● REQUIRED WORK
Below are some records; each one is to be set down again exactly.

● EXTRACTED ENTRIES
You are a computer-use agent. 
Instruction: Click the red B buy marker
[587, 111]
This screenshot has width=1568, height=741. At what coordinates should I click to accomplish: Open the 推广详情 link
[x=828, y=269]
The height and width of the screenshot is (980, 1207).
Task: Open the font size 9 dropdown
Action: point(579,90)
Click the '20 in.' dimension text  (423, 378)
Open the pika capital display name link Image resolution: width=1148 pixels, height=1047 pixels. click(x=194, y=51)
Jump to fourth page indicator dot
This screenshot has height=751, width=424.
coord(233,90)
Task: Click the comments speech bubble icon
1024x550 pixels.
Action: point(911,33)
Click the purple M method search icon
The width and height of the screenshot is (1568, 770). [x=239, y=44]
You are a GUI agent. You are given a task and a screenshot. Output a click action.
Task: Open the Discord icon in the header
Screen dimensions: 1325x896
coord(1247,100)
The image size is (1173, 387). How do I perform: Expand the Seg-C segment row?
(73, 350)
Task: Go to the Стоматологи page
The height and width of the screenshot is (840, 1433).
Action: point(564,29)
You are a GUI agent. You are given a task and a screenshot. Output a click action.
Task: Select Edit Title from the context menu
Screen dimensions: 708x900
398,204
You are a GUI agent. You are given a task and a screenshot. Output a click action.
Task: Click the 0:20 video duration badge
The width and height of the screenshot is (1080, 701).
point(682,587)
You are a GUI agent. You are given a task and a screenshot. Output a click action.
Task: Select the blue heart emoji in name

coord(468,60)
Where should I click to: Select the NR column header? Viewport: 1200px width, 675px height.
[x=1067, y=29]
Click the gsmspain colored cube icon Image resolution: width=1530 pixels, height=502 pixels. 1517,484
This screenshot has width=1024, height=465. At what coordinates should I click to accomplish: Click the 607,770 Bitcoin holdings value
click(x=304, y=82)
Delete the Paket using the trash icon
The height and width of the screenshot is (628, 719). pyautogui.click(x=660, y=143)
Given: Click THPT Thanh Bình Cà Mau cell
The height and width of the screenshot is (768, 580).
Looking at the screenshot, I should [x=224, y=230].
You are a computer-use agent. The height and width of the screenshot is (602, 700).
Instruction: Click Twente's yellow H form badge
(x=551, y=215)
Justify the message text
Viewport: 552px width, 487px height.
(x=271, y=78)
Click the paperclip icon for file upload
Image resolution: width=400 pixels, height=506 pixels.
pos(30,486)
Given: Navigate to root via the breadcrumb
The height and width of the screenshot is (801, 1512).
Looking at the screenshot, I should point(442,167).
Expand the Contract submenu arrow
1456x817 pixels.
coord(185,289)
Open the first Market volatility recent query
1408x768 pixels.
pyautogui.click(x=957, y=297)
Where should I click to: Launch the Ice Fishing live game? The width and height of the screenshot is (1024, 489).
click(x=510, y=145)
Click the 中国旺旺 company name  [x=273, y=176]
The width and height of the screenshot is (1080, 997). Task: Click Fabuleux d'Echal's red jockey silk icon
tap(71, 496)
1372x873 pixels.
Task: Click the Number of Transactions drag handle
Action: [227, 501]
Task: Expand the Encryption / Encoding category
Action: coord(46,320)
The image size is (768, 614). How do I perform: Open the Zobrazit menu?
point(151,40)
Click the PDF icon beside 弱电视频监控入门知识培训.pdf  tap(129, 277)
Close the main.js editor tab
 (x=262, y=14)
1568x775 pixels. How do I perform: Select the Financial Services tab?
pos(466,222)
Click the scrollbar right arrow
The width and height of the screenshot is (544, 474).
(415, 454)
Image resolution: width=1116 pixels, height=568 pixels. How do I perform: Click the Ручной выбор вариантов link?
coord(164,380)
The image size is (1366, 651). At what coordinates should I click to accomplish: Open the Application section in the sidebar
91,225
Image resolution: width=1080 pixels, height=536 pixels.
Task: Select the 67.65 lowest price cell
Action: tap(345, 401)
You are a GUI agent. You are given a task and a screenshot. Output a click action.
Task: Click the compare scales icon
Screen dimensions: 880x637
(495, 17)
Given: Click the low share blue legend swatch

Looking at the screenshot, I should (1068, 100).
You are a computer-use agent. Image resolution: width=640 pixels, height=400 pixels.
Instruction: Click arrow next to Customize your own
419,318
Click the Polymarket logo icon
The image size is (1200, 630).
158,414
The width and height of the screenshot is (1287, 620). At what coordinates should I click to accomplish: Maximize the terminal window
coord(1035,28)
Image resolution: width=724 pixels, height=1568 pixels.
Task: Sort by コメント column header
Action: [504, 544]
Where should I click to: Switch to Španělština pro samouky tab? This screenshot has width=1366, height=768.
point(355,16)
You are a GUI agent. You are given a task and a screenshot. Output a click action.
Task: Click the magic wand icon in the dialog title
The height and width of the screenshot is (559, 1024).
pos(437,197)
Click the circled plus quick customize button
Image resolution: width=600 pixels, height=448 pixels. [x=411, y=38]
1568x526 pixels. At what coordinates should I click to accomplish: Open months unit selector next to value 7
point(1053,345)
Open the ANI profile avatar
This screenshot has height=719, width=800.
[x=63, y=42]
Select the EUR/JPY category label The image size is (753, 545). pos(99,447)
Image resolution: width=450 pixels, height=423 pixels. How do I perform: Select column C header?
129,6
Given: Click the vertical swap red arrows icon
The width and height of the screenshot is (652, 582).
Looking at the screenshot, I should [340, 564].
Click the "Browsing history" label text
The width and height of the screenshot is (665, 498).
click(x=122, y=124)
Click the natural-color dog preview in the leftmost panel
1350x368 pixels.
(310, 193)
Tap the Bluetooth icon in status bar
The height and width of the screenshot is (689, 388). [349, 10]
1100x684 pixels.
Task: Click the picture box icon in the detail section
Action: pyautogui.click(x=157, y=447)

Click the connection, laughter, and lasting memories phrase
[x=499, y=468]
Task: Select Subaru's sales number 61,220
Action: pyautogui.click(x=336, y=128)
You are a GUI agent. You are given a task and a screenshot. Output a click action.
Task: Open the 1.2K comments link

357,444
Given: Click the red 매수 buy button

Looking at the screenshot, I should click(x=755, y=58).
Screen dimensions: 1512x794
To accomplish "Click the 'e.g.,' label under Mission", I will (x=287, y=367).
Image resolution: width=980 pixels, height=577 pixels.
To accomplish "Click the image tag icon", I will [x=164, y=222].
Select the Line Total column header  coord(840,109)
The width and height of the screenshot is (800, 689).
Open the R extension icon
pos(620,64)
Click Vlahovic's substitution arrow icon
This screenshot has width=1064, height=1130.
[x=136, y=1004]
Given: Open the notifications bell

● ANSWER TO THE EXERCISE
You are a computer-use agent. 
Instruction: Click the red B buy marker
[587, 111]
This screenshot has width=1568, height=741. At what coordinates should I click to accomplish: Open the 推广详情 link
[x=828, y=269]
The height and width of the screenshot is (980, 1207).
Task: Open the font size 9 dropdown
Action: point(579,90)
Click the '20 in.' dimension text  (423, 378)
Open the pika capital display name link Image resolution: width=1148 pixels, height=1047 pixels. click(x=194, y=51)
Jump to fourth page indicator dot
This screenshot has height=751, width=424.
coord(233,90)
Task: Click the comments speech bubble icon
1024x550 pixels.
Action: point(911,33)
Click the purple M method search icon
The width and height of the screenshot is (1568, 770). [x=239, y=44]
You are a GUI agent. You are given a task and a screenshot. Output a click action.
Task: Open the Discord icon in the header
Screen dimensions: 1325x896
coord(1247,100)
The image size is (1173, 387). How do I perform: Expand the Seg-C segment row?
(73, 350)
Task: Go to the Стоматологи page
The height and width of the screenshot is (840, 1433).
Action: point(564,29)
You are a GUI agent. You are given a task and a screenshot. Output a click action.
Task: Select Edit Title from the context menu
Screen dimensions: 708x900
398,204
You are a GUI agent. You are given a task and a screenshot. Output a click action.
Task: Click the 0:20 video duration badge
The width and height of the screenshot is (1080, 701).
point(682,587)
You are a GUI agent. You are given a task and a screenshot. Output a click action.
Task: Select the blue heart emoji in name

coord(468,60)
Where should I click to: Select the NR column header? Viewport: 1200px width, 675px height.
[x=1067, y=29]
Click the gsmspain colored cube icon Image resolution: width=1530 pixels, height=502 pixels. 1517,484
This screenshot has width=1024, height=465. At what coordinates should I click to accomplish: Click the 607,770 Bitcoin holdings value
click(x=304, y=82)
Delete the Paket using the trash icon
The height and width of the screenshot is (628, 719). pyautogui.click(x=660, y=143)
Given: Click THPT Thanh Bình Cà Mau cell
The height and width of the screenshot is (768, 580).
Looking at the screenshot, I should [x=224, y=230].
You are a computer-use agent. The height and width of the screenshot is (602, 700).
Instruction: Click Twente's yellow H form badge
(x=551, y=215)
Justify the message text
Viewport: 552px width, 487px height.
(x=271, y=78)
Click the paperclip icon for file upload
Image resolution: width=400 pixels, height=506 pixels.
pos(30,486)
Given: Navigate to root via the breadcrumb
The height and width of the screenshot is (801, 1512).
Looking at the screenshot, I should point(442,167).
Expand the Contract submenu arrow
1456x817 pixels.
coord(185,289)
Open the first Market volatility recent query
1408x768 pixels.
pyautogui.click(x=957, y=297)
Where should I click to: Launch the Ice Fishing live game? The width and height of the screenshot is (1024, 489).
click(x=510, y=145)
Click the 中国旺旺 company name  [x=273, y=176]
The width and height of the screenshot is (1080, 997). Task: Click Fabuleux d'Echal's red jockey silk icon
tap(71, 496)
1372x873 pixels.
Task: Click the Number of Transactions drag handle
Action: [227, 501]
Task: Expand the Encryption / Encoding category
Action: coord(46,320)
The image size is (768, 614). How do I perform: Open the Zobrazit menu?
point(151,40)
Click the PDF icon beside 弱电视频监控入门知识培训.pdf  tap(129, 277)
Close the main.js editor tab
 (x=262, y=14)
1568x775 pixels. How do I perform: Select the Financial Services tab?
pos(466,222)
Click the scrollbar right arrow
The width and height of the screenshot is (544, 474).
(415, 454)
Image resolution: width=1116 pixels, height=568 pixels. How do I perform: Click the Ручной выбор вариантов link?
coord(164,380)
The image size is (1366, 651). At what coordinates should I click to accomplish: Open the Application section in the sidebar
91,225
Image resolution: width=1080 pixels, height=536 pixels.
Task: Select the 67.65 lowest price cell
Action: tap(345, 401)
You are a GUI agent. You are given a task and a screenshot. Output a click action.
Task: Click the compare scales icon
Screen dimensions: 880x637
(495, 17)
Given: Click the low share blue legend swatch

Looking at the screenshot, I should (1068, 100).
You are a computer-use agent. Image resolution: width=640 pixels, height=400 pixels.
Instruction: Click arrow next to Customize your own
419,318
Click the Polymarket logo icon
The image size is (1200, 630).
158,414
The width and height of the screenshot is (1287, 620). At what coordinates should I click to accomplish: Maximize the terminal window
coord(1035,28)
Image resolution: width=724 pixels, height=1568 pixels.
Task: Sort by コメント column header
Action: [504, 544]
Where should I click to: Switch to Španělština pro samouky tab? This screenshot has width=1366, height=768.
point(355,16)
You are a GUI agent. You are given a task and a screenshot. Output a click action.
Task: Click the magic wand icon in the dialog title
The height and width of the screenshot is (559, 1024).
pos(437,197)
Click the circled plus quick customize button
Image resolution: width=600 pixels, height=448 pixels. [x=411, y=38]
1568x526 pixels. At what coordinates should I click to accomplish: Open months unit selector next to value 7
point(1053,345)
Open the ANI profile avatar
This screenshot has height=719, width=800.
[x=63, y=42]
Select the EUR/JPY category label The image size is (753, 545). pos(99,447)
Image resolution: width=450 pixels, height=423 pixels. How do I perform: Select column C header?
129,6
Given: Click the vertical swap red arrows icon
The width and height of the screenshot is (652, 582).
Looking at the screenshot, I should [340, 564].
Click the "Browsing history" label text
The width and height of the screenshot is (665, 498).
click(x=122, y=124)
Click the natural-color dog preview in the leftmost panel
1350x368 pixels.
(310, 193)
Tap the Bluetooth icon in status bar
The height and width of the screenshot is (689, 388). [349, 10]
1100x684 pixels.
Task: Click the picture box icon in the detail section
Action: pyautogui.click(x=157, y=447)

Click the connection, laughter, and lasting memories phrase
[x=499, y=468]
Task: Select Subaru's sales number 61,220
Action: pyautogui.click(x=336, y=128)
You are a GUI agent. You are given a task and a screenshot. Output a click action.
Task: Open the 1.2K comments link

357,444
Given: Click the red 매수 buy button

Looking at the screenshot, I should click(x=755, y=58).
Screen dimensions: 1512x794
To accomplish "Click the 'e.g.,' label under Mission", I will (x=287, y=367).
Image resolution: width=980 pixels, height=577 pixels.
To accomplish "Click the image tag icon", I will [x=164, y=222].
Select the Line Total column header  coord(840,109)
The width and height of the screenshot is (800, 689).
Open the R extension icon
pos(620,64)
Click Vlahovic's substitution arrow icon
This screenshot has width=1064, height=1130.
[x=136, y=1004]
Given: Open the notifications bell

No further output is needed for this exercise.